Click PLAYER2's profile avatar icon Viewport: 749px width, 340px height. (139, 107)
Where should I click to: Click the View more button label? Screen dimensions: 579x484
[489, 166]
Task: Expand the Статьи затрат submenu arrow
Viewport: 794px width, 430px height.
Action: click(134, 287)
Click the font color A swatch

====================

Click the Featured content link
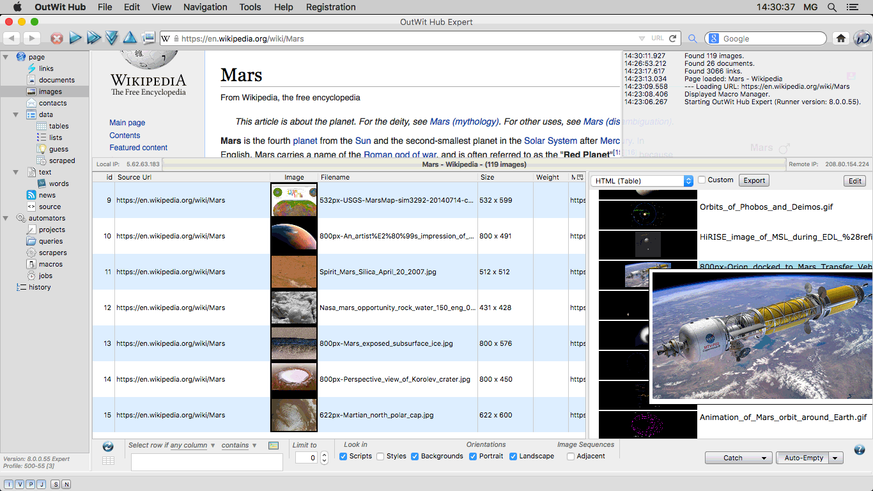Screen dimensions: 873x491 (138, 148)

====================

* _Your goal_:
In the listing above, find the line containing "Click PLAYER2's profile" and the line containing "Click the font color A swatch", then repeat those two lines and everything between them exactly.

* _Output of the task_:
Click PLAYER2's profile avatar icon Viewport: 749px width, 340px height. (139, 107)
Where should I click to: Click the View more button label? Screen dimensions: 579x484
[489, 166]
Task: Expand the Статьи затрат submenu arrow
Viewport: 794px width, 430px height.
Action: click(134, 287)
Click the font color A swatch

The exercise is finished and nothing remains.